» Tasks for this exercise
a - Please return the stretch from "The price cap was" through "sail without insurance." in the passage on the oil price cap, copying it word for word.
b - Take the passage on the oil price cap and the shadow fleet further, continuing from its last sentence.

» Passage to read
IV. Finance: the price cap, the shadow fleet and the limits of leverage
Nowhere is the contest between enforcement and evasion sharper than in energy finance. The G7 and EU oil price cap, set at USD 60 per barrel in late 2022, sought to keep Russian crude flowing to world markets while capping the Kremlin's revenue, using Western dominance of shipping insurance as the enforcement lever. Russia answered with a "shadow fleet" of ageing tankers operating outside Western insurance and ownership structures, using flag-of-convenience registration, ship-to-ship transfers and disabled transponders to obscure cargo origin [8]. The EU has been forced to chase the fleet vessel by vessel, hence the 153 ships listed by the 16th package, and, on 18 July 2025, to lower the crude price cap to USD 47.60 per barrel with a dynamic adjustment mechanism, alongside a full transaction ban on the Nord Stream pipelines and 22 additional Russian banks [3][9]. (The 2025 measures are recent; their revenue impact is still being assessed and should be treated as provisional.)
The price cap was an elegant idea: keep the oil flowing, cap the profit. The shadow fleet was the inelegant answer: if you control the insurers, I will sail without insurance.

» Data lines
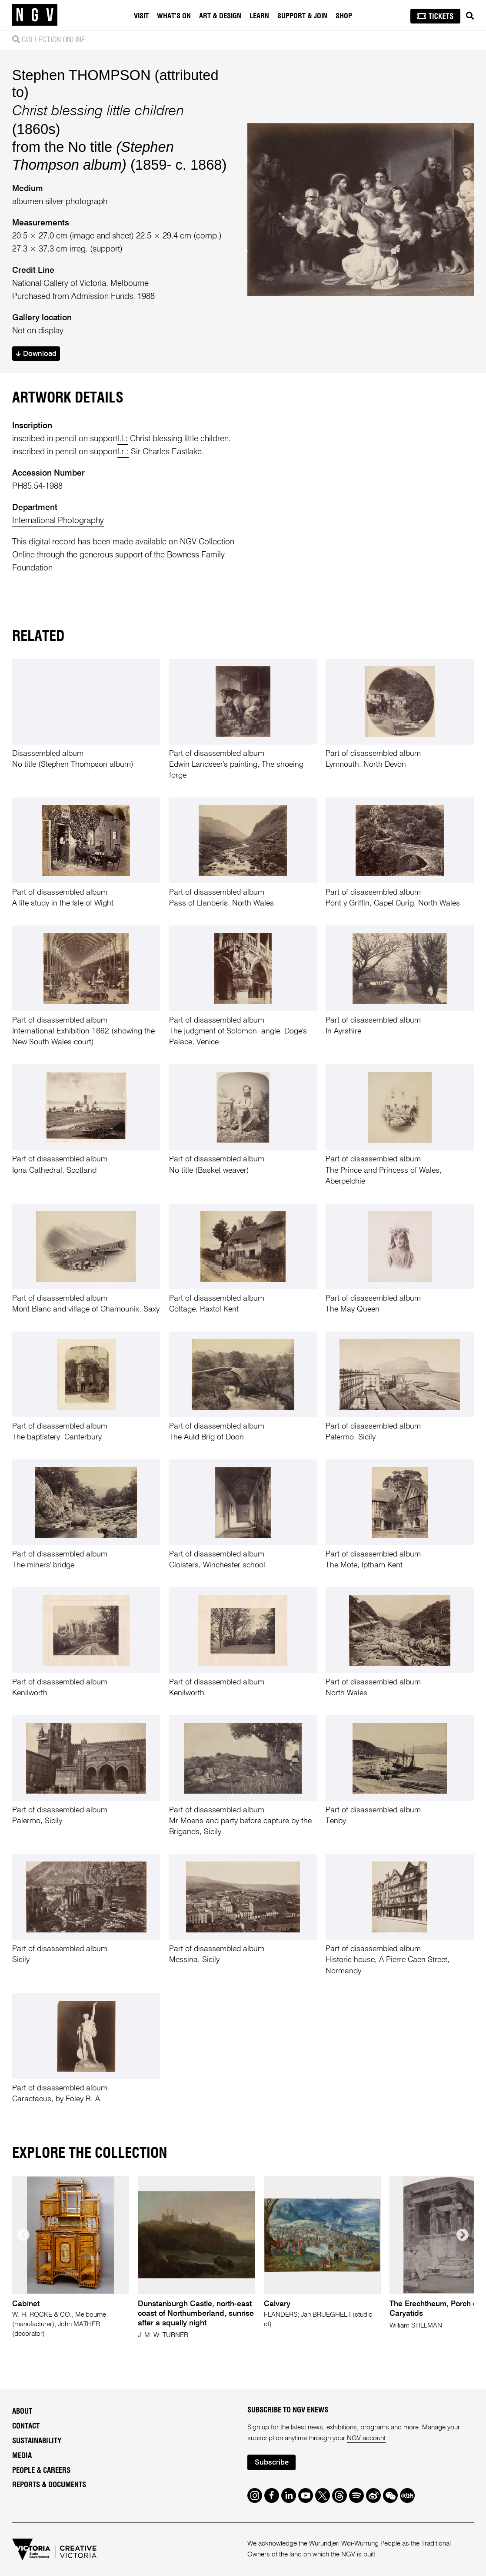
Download (36, 354)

» Task responses
a -
The price cap was an elegant idea: keep the oil flowing, cap the profit. The shadow fleet was the inelegant answer: if you control the insurers, I will sail without insurance.

b -
The deeper lesson reaches beyond Russia. Illicit finance is a permanent structural feature of the global system, not a wartime aberration. The Financial Action Task Force, the inter-governmental standard-setter for anti-money-laundering, estimates that the amount of money laundered globally each year sits between 2% and 5% of world GDP [10]. The UNODC's most-cited modelling put criminal proceeds available for laundering at around USD 1.6 trillion, or 2.7% of global GDP, in 2009, while concluding that "much less than one per cent" of illicit financial flows is ever seized or frozen [11]. The interdiction rate is the indictment: a control regime that recovers under one percent of the flow it targets is, on its own terms, failing, and the same compliance architecture now carries the weight of national-security sanctions enforcement.
V. The soft target: jurisdictions, due diligence and contested markets
The system's weakest points are jurisdictional. The FATF's grey list, formally, the list of "jurisdictions under increased monitoring", is the clearest public map of where the controls are thin. At its plenary on 25 October 2024, the FATF added Algeria, Angola, Côte d'Ivoire and Lebanon to that list, citing recurring deficiencies: weak risk-based supervision, opaque beneficial-ownership registers, and inadequate investigation and prosecution of money laundering; it removed Senegal in recognition of reform [12][13]. Grey-listing is consequential because it raises the cost and friction of cross-border finance for every institution touching the named jurisdiction, a reputational and operational tax imposed by a standard-setter with no army.
For an analyst, the FATF grey list is not a moral verdict but an operational signal: it flags where beneficial ownership is opaque, where supervision is weak, and therefore where sanctioned goods, illicit proceeds and front companies are most likely to find cover. Cross-referenced with the Common High Priority List and known circumvention hubs, it becomes a targeting tool for due diligence in contested markets, telling a firm not where it may not trade, but where it must look hardest before it does [12].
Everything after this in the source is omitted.